(Some) garbage in, gold out

During a recent talk David Weinberger asked me (paraphrasing) whether and how the nature of scientific knowledge will change when it’s produced by large networked collaborations?

It’s a great question. Suppose it’s announced in the next few years that the LHC has discovered the Higgs boson. There will, no doubt, be a peer-reviewed scientific paper describing the result.

How should we regard such an announcement?

The chain of evidence behind the result will no doubt be phenomenally complex. The LHC analyses about 600 million particle collisions per second. The data analysis is done using a cluster of more than 200,000 processing cores, and tens of millions of lines of software code. That code is built on all sorts of extremely specialized knowledge and assumptions about detector and beam physics, statistical inference, quantum field theory, and so on. Whatsmore that code, like any large software package, no doubt has many bugs, despite enormous effort to eliminate bugs.

No one person in the world will understand in detail the entire chain of evidence that led to the discovery of the Higgs. In fact, it’s possible that very few (no?) people will understand in much depth even just the principles behind the chain of evidence. How many people have truly mastered quantum field theory, statistical inference, detector physics, and distributed computing?

What, then, should we make of any paper announcing that the Higgs boson has been found?

Standard pre-publication peer review will mean little. Yes, it’ll be useful as an independent sanity check of the work. But all it will show is that there’s no glaringly obvious holes. It certainly won’t involve more than a cursory inspection of the evidence.

A related situation arose in the 1980s in mathematics. It was announced in the early 1980s that an extremely important mathematical problem had been solved: the classification of the finite simple groups. The proof had taken about 30 years, and involved an effort by 100 or so mathematicians, spread across many papers and thousands of pages of proof.

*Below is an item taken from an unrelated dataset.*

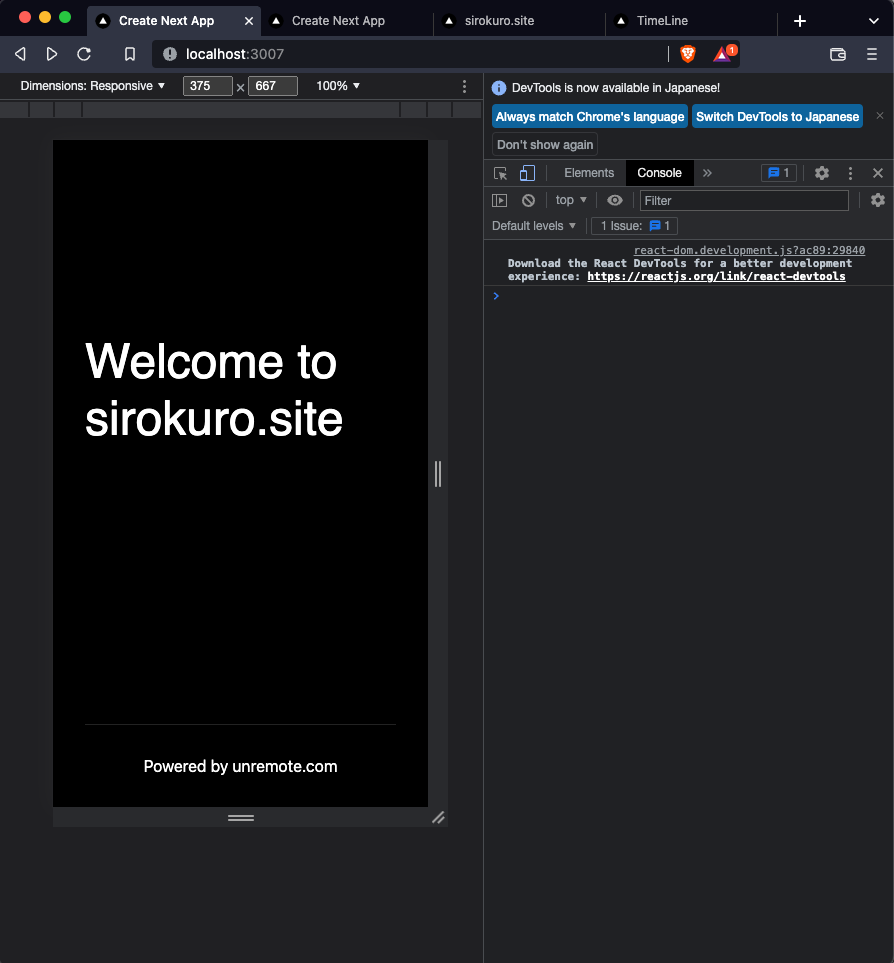The image size is (894, 963).
Task: Open the Default levels dropdown
Action: click(x=534, y=226)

Unfortunately, the original proof had gaps. Most of them were not serious. But at least one serious gap remained. In 2004, two mathematicians published a two-volume, 1,200 page supplement to the original proof, filling in the gap. (At least, we hope they’ve filled in the gap!)

When discoveries rely on hundreds of pieces of evidence or steps of reasoning, we can be pretty sure of our conclusions, provided our error rate is low, say one part in a hundred thousand. But when we start to use a million or a billion (or a trillion or more) pieces of evidence or steps of reasoning, an error rate of one part in a million
becomes a guarantee of failure, unless we develop systems that can tolerate those errors.

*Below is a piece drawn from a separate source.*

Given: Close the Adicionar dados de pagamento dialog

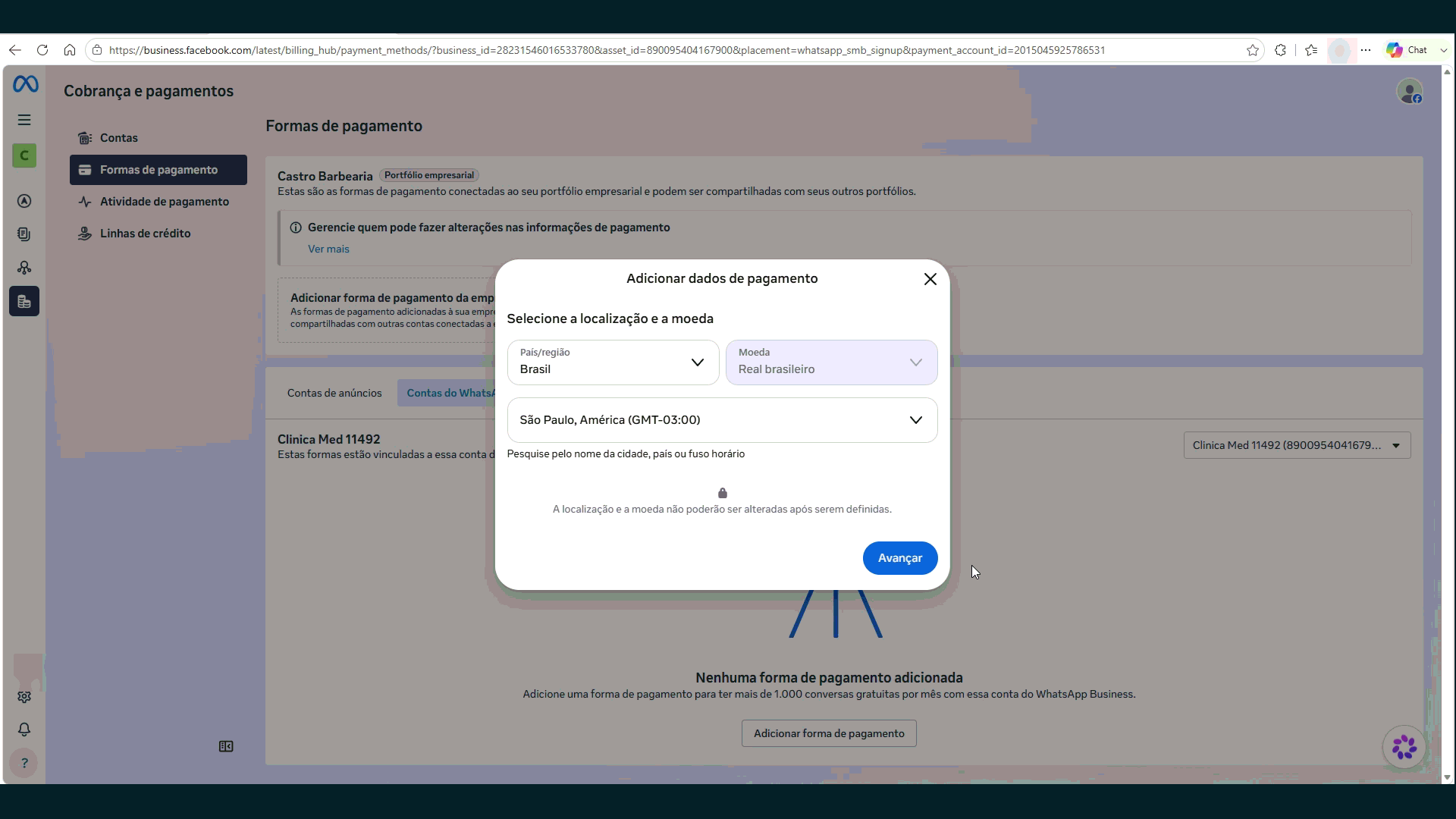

It seems to me that one of the core questions the scientific community will wrestle with over the next few decades is what principles and practices we use to judge whether or not a conclusion drawn from a large body of networked knowledge is correct? To put it another way, how can we ensure that we reliably come to correct conclusions, despite the fact that some of our evidence or reasoning is almost certainly wrong?

At the moment each large-scale collaboration addresses this in their own way. The people at the LHC and those responsible for the classification of finite simple groups are certainly very smart, and I’ve no doubt they’re doing lots of smart things to eliminate or greatly reduce the impact of errors. But it’d be good to have a principled way of understanding how and when we can come to correct scientific conclusions, in the face of low-level errors in the evidence and reasoning used to arrive at those errors.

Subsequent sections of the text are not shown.